Шютц поставил детей перед дверью их подъезда: «Йенс, возьми Маню за руку, вот так, да!» — и прокатился перед ними на начищенном до полного блеска мотоцикле, выкидывая разные фортеля, а в награду за то, что не убежали, рассказал им историю о гусях: каждое утро и каждый вечер они пролетают над крышей дома, в котором папа живет на стройке. И пообещал разведать, где гуси спят. Пообещав это, был вынужден сразу пообещать еще больше, а именно: привезти мальчику камешек с дыркой, настоящего «куриного бога», а дочке — «про это говорить нельзя», хотя и не знал, как эта штуковина выглядит. Йенсу пришла в голову удачная мысль: если нельзя говорить, то можно нарисовать. И он нарисовал длинную прямую зеленую линию, от которой вверху отходили пучки таких же прямых зеленых линий. И Маня с серьезным видом кивнула. Да, так оно и выглядит. И они спросили отца, видел ли он что-нибудь похожее? Внимательно всмотревшись в этот своеобразный веник, Шютц сказал, что да, такую штуку он однажды уже видел и даже сидел совсем рядом от нее. Это недалеко от перелеска, откуда открывается вид на бескрайнюю водную гладь.
— И там она стоит?
— Там. И похожа на… — но тут четыре ручонки закрыли ему рот.

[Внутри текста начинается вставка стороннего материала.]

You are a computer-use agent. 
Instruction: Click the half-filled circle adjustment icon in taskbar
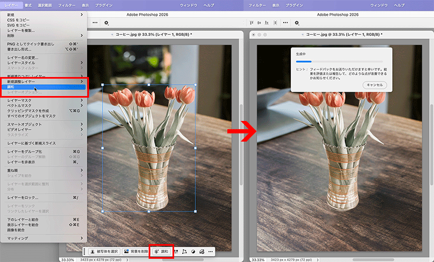tap(193, 252)
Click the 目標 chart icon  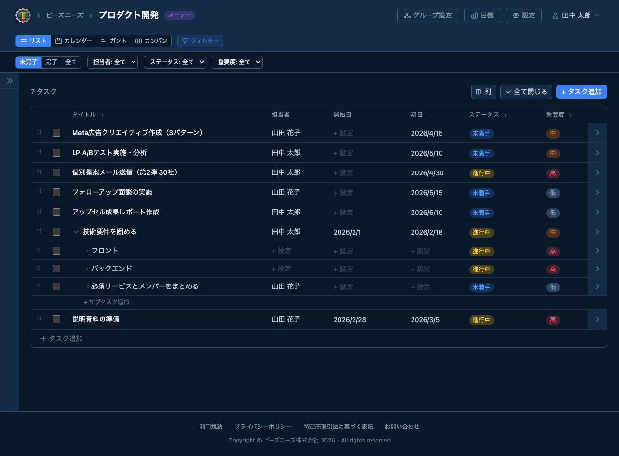tap(474, 15)
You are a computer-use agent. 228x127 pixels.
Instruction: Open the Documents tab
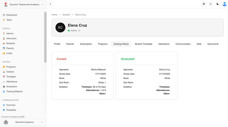(x=213, y=44)
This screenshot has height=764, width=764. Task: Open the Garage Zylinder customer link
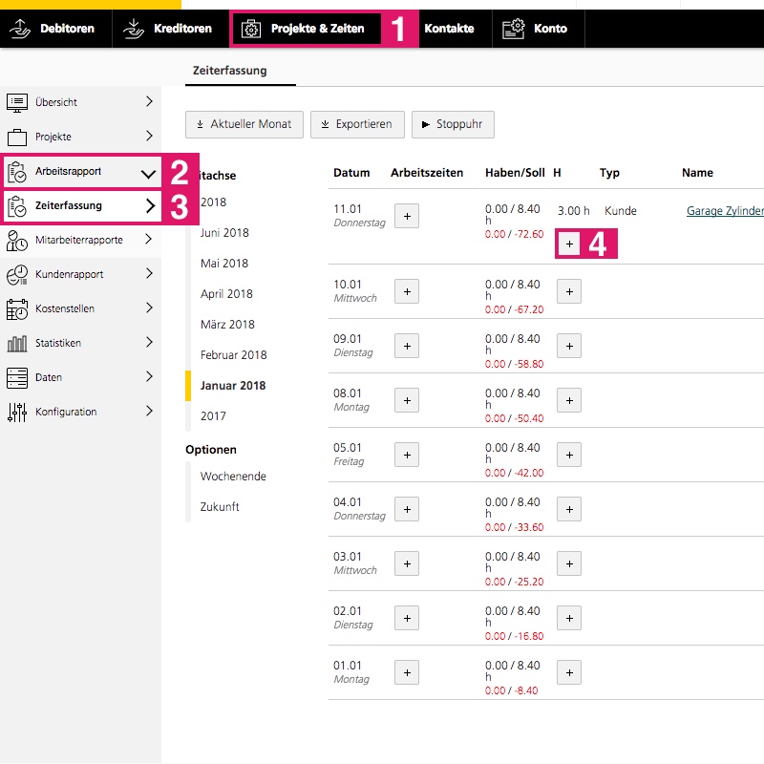pos(724,211)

Детишки не на шутку переполошились — ведь «про это говорить нельзя!» — и отняли руки только после того, как он, с серьезным видом кивая головой, дал слово ни в коем случае не говорить, что это такое.

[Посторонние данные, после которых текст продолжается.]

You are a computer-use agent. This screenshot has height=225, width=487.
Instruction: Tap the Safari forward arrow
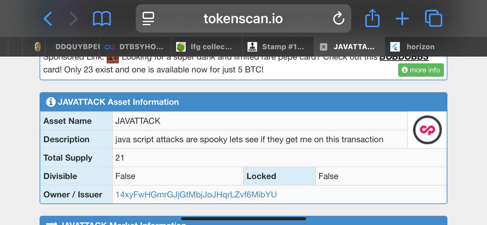[73, 18]
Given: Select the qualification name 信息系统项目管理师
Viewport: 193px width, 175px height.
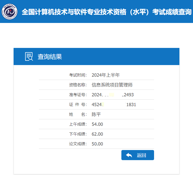Looking at the screenshot, I should tap(112, 85).
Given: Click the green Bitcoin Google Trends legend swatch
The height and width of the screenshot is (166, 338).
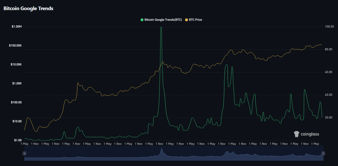Looking at the screenshot, I should [142, 20].
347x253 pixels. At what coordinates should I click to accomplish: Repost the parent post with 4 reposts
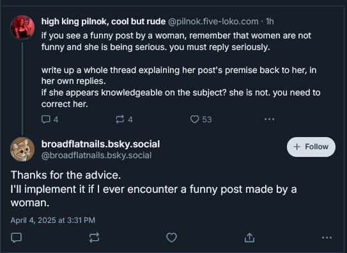pos(124,119)
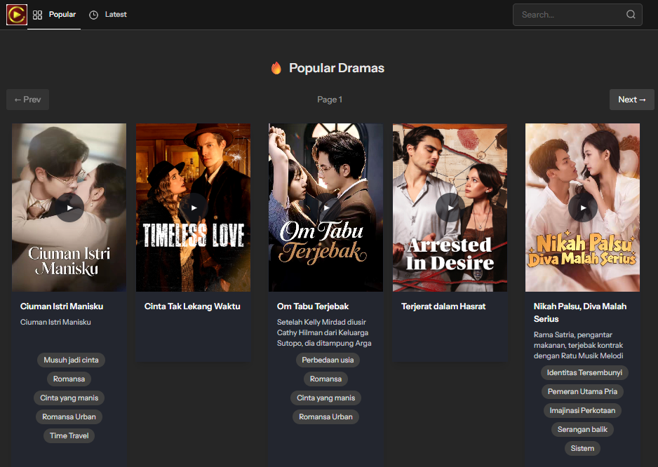Click the magnifier icon in the search box
Image resolution: width=658 pixels, height=467 pixels.
(x=631, y=15)
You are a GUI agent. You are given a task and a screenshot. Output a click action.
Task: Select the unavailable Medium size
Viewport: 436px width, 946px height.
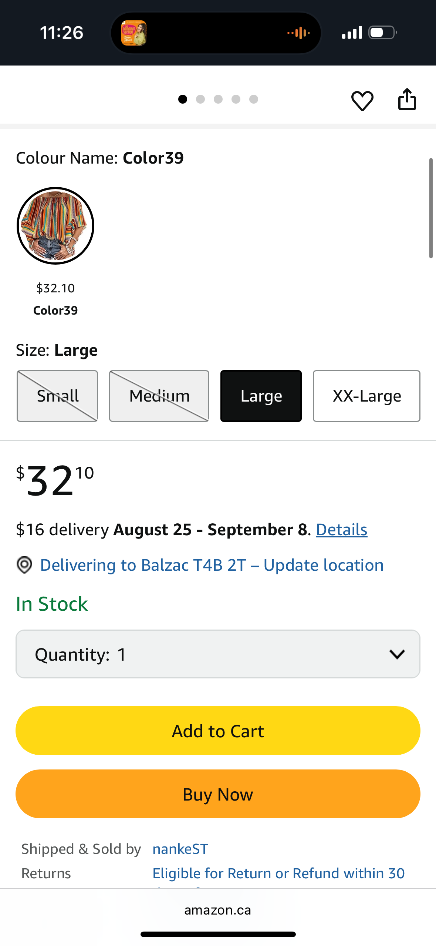coord(159,396)
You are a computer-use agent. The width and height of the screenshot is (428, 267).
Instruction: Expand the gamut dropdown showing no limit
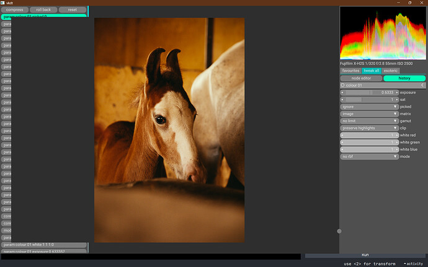pos(369,121)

— А слышать ты что слышал? — осторожно поинтересовался мальчик.
— Слышать? — Шютц подумал, — Ворона каркала и, по-моему, чайки кричали…
— И больше ничего? — На лицах детей было написано такое разочарование, что Шютц сказал:
— Ну, и еще волны шипели, — и сразу добавил: — Вы не бойтесь, папа привезет вам эту штуку!